▶ 課題の指示
刑事ドラマと実際の捜査の違いを述べた本文から、「次に聞いたのは犯罪の現場の鑑」から「よりもカーテンはありません。」までを一字も変えずに抜き出せ。

──────── 検討用の本文

あくまでも噂話43「マジックミラーのカーテン」

テレビドラマの定番の刑事ドラマを、刑事あがりの方と一緒に見る機会があり、そのときにドラマでは、あえて実際とは違うシーンを放送していることを聞きました。初めに話してくれたことは、実は法医学の教授から聞いていたことでしたが、それはナイフで刺したあとの場面でした。ドラマでは刺してから、すぐに抜いたり、何度も刺すシーンが描かれていますが、そんなことをしたら血液が吹き出して、犯人は大量の返り血を浴びて、逃げてもすぐに通報されて捕まってしまいます。
次に聞いたのは犯罪の現場の鑑識のシーンで、ドラマでは鑑識の最中に刑事が現場に入ってきて、捜査を始めるというのは、実際にはあり得ないことです。鑑識が終了するまでは他の誰も現場には入ることはありません。現場に何か持ち込まれたり、持ち出されたりしないためで、少なくとも刑事が現場を踏み荒らすようなことはありません。
完全に鑑識が済んでいれば、刑事も鑑識と同じようにビニールの靴カバーをつけて現場に入る必要はないということです。また、後になって現場に刑事が入って、鑑識が見逃した証拠の品が出てくるようなこともありません。
取り調べのシーンで、マジックミラーがあることに違和感を感じる人がいるかもしれませんが、これは犯人の面通しのために設置されています。証言者が容疑者に気を使わないで面通しをするためです。ドラマによってはマジックミラーにカーテンがかけてあって、容疑者に厳しく迫るときにカーテンを閉めるシーンがありますが、取調室の様子は可視化のために録画されているので、カーテンを閉める意味がない、というよりもカーテンはありません。
取り調べといえばカツ丼がつきものですが、好きなものを頼んで食べられるのは任意同行の被疑者だけで、逮捕された被疑者の食事は留置場の弁当だけです。

────────────────
──────── 提示された記録

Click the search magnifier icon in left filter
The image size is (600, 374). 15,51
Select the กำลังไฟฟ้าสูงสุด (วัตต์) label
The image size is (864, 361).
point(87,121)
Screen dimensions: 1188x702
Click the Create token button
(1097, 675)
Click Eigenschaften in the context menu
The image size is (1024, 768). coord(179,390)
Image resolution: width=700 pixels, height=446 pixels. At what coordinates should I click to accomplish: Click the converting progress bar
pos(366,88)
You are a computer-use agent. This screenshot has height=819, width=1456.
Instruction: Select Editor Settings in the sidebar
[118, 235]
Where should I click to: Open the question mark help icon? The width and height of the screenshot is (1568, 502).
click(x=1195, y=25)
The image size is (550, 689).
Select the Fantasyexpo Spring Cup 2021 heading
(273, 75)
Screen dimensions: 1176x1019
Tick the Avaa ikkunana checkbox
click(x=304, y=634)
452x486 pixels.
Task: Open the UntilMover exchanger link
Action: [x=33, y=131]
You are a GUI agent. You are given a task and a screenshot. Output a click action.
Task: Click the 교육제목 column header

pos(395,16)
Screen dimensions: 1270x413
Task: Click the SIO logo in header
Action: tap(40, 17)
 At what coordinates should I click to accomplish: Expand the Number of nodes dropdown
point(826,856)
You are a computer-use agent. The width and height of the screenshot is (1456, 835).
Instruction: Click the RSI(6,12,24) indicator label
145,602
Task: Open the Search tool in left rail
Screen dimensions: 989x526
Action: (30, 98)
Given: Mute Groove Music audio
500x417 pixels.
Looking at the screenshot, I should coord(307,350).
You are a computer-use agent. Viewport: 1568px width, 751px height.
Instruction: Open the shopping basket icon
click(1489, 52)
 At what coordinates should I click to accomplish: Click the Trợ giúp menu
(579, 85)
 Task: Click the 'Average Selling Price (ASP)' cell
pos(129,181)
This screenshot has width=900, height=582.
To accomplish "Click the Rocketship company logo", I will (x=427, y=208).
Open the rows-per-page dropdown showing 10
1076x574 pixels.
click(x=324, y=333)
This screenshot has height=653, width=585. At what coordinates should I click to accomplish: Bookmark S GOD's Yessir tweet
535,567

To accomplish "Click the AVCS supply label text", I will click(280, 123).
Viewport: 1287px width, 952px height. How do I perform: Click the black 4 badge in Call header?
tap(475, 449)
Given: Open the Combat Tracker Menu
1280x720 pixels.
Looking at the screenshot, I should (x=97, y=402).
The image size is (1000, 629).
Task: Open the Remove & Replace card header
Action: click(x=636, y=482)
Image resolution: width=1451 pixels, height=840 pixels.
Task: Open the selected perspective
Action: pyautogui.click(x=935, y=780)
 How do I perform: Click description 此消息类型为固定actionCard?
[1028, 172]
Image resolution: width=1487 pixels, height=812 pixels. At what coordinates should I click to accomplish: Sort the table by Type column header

────────────────

▶ 課題の解答
次に聞いたのは犯罪の現場の鑑識のシーンで、ドラマでは鑑識の最中に刑事が現場に入ってきて、捜査を始めるというのは、実際にはあり得ないことです。鑑識が終了するまでは他の誰も現場には入ることはありません。現場に何か持ち込まれたり、持ち出されたりしないためで、少なくとも刑事が現場を踏み荒らすようなことはありません。
完全に鑑識が済んでいれば、刑事も鑑識と同じようにビニールの靴カバーをつけて現場に入る必要はないということです。また、後になって現場に刑事が入って、鑑識が見逃した証拠の品が出てくるようなこともありません。
取り調べのシーンで、マジックミラーがあることに違和感を感じる人がいるかもしれませんが、これは犯人の面通しのために設置されています。証言者が容疑者に気を使わないで面通しをするためです。ドラマによってはマジックミラーにカーテンがかけてあって、容疑者に厳しく迫るときにカーテンを閉めるシーンがありますが、取調室の様子は可視化のために録画されているので、カーテンを閉める意味がない、というよりもカーテンはありません。